>> start INPUT RECORDS
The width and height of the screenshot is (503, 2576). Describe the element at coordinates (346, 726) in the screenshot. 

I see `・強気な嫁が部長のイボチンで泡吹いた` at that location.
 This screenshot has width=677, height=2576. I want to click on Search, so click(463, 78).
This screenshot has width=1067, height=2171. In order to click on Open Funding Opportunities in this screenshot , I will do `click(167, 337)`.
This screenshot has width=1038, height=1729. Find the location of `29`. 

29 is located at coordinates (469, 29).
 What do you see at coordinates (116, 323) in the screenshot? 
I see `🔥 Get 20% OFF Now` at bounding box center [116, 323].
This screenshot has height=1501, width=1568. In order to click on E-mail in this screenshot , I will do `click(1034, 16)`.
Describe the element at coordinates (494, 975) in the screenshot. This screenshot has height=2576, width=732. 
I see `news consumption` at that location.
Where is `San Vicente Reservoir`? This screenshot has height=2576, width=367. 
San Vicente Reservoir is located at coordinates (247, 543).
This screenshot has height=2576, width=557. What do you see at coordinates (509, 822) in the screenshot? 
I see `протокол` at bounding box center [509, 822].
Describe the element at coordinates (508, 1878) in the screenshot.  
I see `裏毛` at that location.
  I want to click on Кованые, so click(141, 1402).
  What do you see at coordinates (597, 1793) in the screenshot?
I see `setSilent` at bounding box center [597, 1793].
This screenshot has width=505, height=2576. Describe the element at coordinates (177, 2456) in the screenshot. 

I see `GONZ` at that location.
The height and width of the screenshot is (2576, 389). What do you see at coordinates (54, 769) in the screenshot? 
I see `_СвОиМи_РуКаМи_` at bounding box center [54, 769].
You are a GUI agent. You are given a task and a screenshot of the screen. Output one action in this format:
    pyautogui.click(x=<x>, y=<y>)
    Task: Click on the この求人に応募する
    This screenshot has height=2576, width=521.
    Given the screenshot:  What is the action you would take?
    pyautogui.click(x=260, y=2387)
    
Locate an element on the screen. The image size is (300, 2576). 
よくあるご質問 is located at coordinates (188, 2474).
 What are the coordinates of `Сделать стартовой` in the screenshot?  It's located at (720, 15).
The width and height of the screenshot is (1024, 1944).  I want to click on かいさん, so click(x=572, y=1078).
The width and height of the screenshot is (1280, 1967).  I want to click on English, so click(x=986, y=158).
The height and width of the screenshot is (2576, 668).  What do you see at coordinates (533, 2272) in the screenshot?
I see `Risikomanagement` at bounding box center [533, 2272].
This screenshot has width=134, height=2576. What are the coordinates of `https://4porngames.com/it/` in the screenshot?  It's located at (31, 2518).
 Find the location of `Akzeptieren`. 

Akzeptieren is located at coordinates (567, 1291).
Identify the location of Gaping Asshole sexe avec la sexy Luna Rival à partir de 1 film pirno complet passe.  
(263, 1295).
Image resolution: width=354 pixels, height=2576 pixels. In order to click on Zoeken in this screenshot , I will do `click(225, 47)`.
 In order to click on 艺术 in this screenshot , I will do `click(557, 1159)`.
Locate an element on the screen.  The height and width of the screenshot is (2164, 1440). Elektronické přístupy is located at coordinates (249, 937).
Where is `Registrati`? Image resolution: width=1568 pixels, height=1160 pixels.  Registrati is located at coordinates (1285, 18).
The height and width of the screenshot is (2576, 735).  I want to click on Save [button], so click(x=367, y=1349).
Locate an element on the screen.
>> end INPUT RECORDS
◆ STATED EXERCISE
Copy every one of the items above, character for character, with nothing changed.

◆ SOLUTION TO THE EXERCISE
The width and height of the screenshot is (503, 2576). Describe the element at coordinates (346, 726) in the screenshot. 

I see `・強気な嫁が部長のイボチンで泡吹いた` at that location.
 This screenshot has width=677, height=2576. I want to click on Search, so click(463, 78).
This screenshot has width=1067, height=2171. In order to click on Open Funding Opportunities in this screenshot , I will do `click(167, 337)`.
This screenshot has width=1038, height=1729. Find the location of `29`. 

29 is located at coordinates (469, 29).
 What do you see at coordinates (116, 323) in the screenshot? 
I see `🔥 Get 20% OFF Now` at bounding box center [116, 323].
This screenshot has height=1501, width=1568. In order to click on E-mail in this screenshot , I will do `click(1034, 16)`.
Describe the element at coordinates (494, 975) in the screenshot. This screenshot has height=2576, width=732. 
I see `news consumption` at that location.
Where is `San Vicente Reservoir`? This screenshot has height=2576, width=367. 
San Vicente Reservoir is located at coordinates (247, 543).
This screenshot has height=2576, width=557. What do you see at coordinates (509, 822) in the screenshot? 
I see `протокол` at bounding box center [509, 822].
Describe the element at coordinates (508, 1878) in the screenshot.  
I see `裏毛` at that location.
  I want to click on Кованые, so click(141, 1402).
  What do you see at coordinates (597, 1793) in the screenshot?
I see `setSilent` at bounding box center [597, 1793].
This screenshot has width=505, height=2576. Describe the element at coordinates (177, 2456) in the screenshot. 

I see `GONZ` at that location.
The height and width of the screenshot is (2576, 389). What do you see at coordinates (54, 769) in the screenshot? 
I see `_СвОиМи_РуКаМи_` at bounding box center [54, 769].
You are a GUI agent. You are given a task and a screenshot of the screen. Output one action in this format:
    pyautogui.click(x=<x>, y=<y>)
    Task: Click on the この求人に応募する
    This screenshot has height=2576, width=521.
    Given the screenshot:  What is the action you would take?
    pyautogui.click(x=260, y=2387)
    
Locate an element on the screen. The image size is (300, 2576). 
よくあるご質問 is located at coordinates (188, 2474).
 What are the coordinates of `Сделать стартовой` in the screenshot?  It's located at (720, 15).
The width and height of the screenshot is (1024, 1944).  I want to click on かいさん, so click(x=572, y=1078).
The width and height of the screenshot is (1280, 1967).  I want to click on English, so click(x=986, y=158).
The height and width of the screenshot is (2576, 668).  What do you see at coordinates (533, 2272) in the screenshot?
I see `Risikomanagement` at bounding box center [533, 2272].
This screenshot has width=134, height=2576. What are the coordinates of `https://4porngames.com/it/` in the screenshot?  It's located at (31, 2518).
 Find the location of `Akzeptieren`. 

Akzeptieren is located at coordinates (567, 1291).
Identify the location of Gaping Asshole sexe avec la sexy Luna Rival à partir de 1 film pirno complet passe.  
(263, 1295).
Image resolution: width=354 pixels, height=2576 pixels. In order to click on Zoeken in this screenshot , I will do `click(225, 47)`.
 In order to click on 艺术 in this screenshot , I will do `click(557, 1159)`.
Locate an element on the screen.  The height and width of the screenshot is (2164, 1440). Elektronické přístupy is located at coordinates (249, 937).
Where is `Registrati`? Image resolution: width=1568 pixels, height=1160 pixels.  Registrati is located at coordinates (1285, 18).
The height and width of the screenshot is (2576, 735).  I want to click on Save [button], so click(x=367, y=1349).
Locate an element on the screen.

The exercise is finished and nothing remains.